Rewrite the part of the items that opens with the line containing "Image resolution: width=1467" and closes with the line containing "Action: [x=291, y=489]", replacing "icon" with "symbol" and leaving everything else unchanged.
++++++++++
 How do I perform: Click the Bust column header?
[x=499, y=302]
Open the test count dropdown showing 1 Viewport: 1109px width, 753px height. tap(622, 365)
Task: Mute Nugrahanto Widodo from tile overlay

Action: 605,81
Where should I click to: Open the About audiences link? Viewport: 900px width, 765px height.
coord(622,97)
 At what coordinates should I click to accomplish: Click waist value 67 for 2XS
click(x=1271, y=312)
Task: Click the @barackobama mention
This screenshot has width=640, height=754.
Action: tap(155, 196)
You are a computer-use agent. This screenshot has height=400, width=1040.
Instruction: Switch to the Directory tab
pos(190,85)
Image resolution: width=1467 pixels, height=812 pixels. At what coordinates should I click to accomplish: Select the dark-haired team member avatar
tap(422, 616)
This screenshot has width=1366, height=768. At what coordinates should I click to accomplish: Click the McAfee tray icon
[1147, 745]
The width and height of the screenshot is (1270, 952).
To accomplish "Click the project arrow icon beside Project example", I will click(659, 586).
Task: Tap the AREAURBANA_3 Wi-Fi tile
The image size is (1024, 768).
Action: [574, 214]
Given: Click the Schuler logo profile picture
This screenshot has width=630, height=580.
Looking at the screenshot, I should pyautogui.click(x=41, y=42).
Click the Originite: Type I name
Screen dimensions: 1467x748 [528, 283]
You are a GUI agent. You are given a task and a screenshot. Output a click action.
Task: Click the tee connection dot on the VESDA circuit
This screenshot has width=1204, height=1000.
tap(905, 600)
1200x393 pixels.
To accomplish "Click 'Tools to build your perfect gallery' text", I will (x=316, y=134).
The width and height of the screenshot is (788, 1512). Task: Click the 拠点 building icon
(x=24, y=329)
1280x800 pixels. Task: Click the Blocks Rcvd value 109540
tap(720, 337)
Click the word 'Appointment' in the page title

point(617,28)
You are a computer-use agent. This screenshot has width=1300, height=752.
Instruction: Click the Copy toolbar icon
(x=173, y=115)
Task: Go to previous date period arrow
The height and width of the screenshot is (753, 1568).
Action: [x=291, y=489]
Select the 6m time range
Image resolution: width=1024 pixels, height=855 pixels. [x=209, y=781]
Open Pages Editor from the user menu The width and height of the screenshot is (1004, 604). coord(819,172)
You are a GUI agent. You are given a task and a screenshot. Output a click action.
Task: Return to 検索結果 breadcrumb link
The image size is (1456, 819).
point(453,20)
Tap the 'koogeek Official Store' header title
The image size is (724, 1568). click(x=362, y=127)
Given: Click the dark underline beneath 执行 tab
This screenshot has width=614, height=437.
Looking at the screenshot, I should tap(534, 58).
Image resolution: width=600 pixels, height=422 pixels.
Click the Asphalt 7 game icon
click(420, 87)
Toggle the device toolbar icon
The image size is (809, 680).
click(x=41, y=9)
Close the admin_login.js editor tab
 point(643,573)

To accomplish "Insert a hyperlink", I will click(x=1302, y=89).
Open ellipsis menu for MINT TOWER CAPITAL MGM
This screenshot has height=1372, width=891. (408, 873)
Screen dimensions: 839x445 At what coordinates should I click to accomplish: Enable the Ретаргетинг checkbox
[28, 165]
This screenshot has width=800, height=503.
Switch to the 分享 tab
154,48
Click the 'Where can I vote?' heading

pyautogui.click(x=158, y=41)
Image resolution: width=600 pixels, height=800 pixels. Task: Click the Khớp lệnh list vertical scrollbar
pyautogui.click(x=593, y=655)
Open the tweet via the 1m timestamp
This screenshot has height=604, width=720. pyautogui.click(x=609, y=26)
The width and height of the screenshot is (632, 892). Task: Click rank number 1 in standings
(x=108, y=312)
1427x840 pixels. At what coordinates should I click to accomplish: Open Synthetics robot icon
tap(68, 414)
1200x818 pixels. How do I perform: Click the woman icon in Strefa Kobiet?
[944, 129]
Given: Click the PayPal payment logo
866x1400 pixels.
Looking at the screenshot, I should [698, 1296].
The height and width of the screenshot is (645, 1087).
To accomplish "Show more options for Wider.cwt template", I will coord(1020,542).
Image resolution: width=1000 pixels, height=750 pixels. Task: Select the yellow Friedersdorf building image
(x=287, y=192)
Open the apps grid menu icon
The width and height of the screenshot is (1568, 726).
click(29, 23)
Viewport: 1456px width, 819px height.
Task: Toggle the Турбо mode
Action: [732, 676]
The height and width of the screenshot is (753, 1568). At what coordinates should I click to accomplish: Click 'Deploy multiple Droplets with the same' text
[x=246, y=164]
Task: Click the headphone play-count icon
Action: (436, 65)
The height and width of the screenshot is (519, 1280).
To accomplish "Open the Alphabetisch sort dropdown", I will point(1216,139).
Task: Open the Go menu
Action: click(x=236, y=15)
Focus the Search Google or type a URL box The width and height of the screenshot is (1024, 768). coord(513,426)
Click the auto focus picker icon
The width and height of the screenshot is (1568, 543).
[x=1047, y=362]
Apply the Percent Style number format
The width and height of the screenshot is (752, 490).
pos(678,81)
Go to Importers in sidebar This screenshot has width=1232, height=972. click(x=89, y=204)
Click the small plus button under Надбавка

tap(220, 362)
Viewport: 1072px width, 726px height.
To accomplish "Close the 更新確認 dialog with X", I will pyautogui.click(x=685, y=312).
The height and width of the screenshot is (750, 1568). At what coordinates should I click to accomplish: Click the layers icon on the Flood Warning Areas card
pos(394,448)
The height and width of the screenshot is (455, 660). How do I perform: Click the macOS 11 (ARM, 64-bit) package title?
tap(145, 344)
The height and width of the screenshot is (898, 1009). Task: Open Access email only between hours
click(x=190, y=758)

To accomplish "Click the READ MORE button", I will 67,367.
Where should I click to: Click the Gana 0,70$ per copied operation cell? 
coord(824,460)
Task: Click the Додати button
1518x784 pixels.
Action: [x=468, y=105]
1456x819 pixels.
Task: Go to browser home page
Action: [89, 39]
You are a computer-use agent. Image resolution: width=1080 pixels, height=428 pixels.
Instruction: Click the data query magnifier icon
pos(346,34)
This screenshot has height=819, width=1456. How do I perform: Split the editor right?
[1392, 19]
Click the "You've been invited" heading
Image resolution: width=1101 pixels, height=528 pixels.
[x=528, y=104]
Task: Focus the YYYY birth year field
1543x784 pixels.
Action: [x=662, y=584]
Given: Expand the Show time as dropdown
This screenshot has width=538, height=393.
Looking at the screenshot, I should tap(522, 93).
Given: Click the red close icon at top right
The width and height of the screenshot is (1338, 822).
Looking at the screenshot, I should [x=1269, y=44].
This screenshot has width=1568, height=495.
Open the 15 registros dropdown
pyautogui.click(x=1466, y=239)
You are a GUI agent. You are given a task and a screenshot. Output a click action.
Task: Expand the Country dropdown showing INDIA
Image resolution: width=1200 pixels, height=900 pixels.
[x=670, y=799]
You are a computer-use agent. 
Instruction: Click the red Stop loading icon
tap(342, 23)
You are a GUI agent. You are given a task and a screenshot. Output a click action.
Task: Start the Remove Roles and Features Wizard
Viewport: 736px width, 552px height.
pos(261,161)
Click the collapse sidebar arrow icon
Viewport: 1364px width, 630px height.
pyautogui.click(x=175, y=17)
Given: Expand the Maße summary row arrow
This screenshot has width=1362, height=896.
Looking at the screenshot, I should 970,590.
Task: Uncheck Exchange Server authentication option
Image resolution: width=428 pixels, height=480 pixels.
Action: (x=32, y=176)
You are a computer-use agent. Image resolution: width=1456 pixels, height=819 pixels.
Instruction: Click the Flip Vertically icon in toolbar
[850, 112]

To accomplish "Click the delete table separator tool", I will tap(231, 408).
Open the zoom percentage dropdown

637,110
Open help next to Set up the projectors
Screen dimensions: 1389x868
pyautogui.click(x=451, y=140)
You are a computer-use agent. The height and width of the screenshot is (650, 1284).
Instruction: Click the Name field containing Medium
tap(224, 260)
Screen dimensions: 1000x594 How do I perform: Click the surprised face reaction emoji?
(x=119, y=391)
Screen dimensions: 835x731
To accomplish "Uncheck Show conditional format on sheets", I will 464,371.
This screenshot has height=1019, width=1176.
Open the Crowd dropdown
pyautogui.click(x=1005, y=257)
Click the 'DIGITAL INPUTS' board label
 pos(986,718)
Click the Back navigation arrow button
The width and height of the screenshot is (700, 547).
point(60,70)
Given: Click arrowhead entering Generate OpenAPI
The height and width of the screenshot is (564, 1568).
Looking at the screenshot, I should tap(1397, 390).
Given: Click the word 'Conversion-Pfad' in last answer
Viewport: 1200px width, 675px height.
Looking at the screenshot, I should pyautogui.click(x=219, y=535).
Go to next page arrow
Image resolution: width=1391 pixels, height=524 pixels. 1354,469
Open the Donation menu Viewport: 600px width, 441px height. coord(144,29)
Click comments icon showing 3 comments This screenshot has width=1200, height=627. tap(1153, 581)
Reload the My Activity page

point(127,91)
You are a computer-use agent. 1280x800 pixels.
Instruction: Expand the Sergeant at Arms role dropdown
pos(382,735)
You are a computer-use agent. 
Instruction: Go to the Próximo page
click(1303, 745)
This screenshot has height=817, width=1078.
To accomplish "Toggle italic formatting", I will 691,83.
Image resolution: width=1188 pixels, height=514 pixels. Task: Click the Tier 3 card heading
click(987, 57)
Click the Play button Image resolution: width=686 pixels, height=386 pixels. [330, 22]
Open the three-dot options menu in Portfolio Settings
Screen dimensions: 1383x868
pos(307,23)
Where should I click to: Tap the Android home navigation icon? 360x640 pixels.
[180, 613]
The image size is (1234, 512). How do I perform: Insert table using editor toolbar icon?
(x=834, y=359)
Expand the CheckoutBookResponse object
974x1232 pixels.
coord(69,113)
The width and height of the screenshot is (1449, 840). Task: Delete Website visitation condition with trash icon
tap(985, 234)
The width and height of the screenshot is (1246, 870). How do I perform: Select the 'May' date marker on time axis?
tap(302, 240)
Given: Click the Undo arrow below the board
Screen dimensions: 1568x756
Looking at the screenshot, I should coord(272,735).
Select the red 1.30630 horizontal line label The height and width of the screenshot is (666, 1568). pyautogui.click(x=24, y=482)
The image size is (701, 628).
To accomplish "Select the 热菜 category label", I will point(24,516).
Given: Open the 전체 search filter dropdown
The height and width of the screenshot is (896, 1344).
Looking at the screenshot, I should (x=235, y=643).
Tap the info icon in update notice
++++++++++
### RESULT BELOW
Image resolution: width=1467 pixels, height=812 pixels. At what coordinates should I click to accomplish: Select the dark-haired team member avatar
tap(422, 616)
This screenshot has width=1366, height=768. At what coordinates should I click to accomplish: Click the McAfee tray symbol
[1147, 745]
The width and height of the screenshot is (1270, 952).
To accomplish "Click the project arrow symbol beside Project example", I will click(659, 586).
Task: Tap the AREAURBANA_3 Wi-Fi tile
The image size is (1024, 768).
Action: [574, 214]
Given: Click the Schuler logo profile picture
This screenshot has width=630, height=580.
Looking at the screenshot, I should pyautogui.click(x=41, y=42).
Click the Originite: Type I name
Screen dimensions: 1467x748 [528, 283]
You are a GUI agent. You are given a task and a screenshot. Output a click action.
Task: Click the tee connection dot on the VESDA circuit
This screenshot has width=1204, height=1000.
tap(905, 600)
1200x393 pixels.
To accomplish "Click 'Tools to build your perfect gallery' text", I will (x=316, y=134).
The width and height of the screenshot is (788, 1512). Task: Click the 拠点 building symbol
(x=24, y=329)
1280x800 pixels. Task: Click the Blocks Rcvd value 109540
tap(720, 337)
Click the word 'Appointment' in the page title

point(617,28)
You are a computer-use agent. This screenshot has width=1300, height=752.
Instruction: Click the Copy toolbar symbol
(x=173, y=115)
Task: Go to previous date period arrow
The height and width of the screenshot is (753, 1568).
Action: [x=291, y=489]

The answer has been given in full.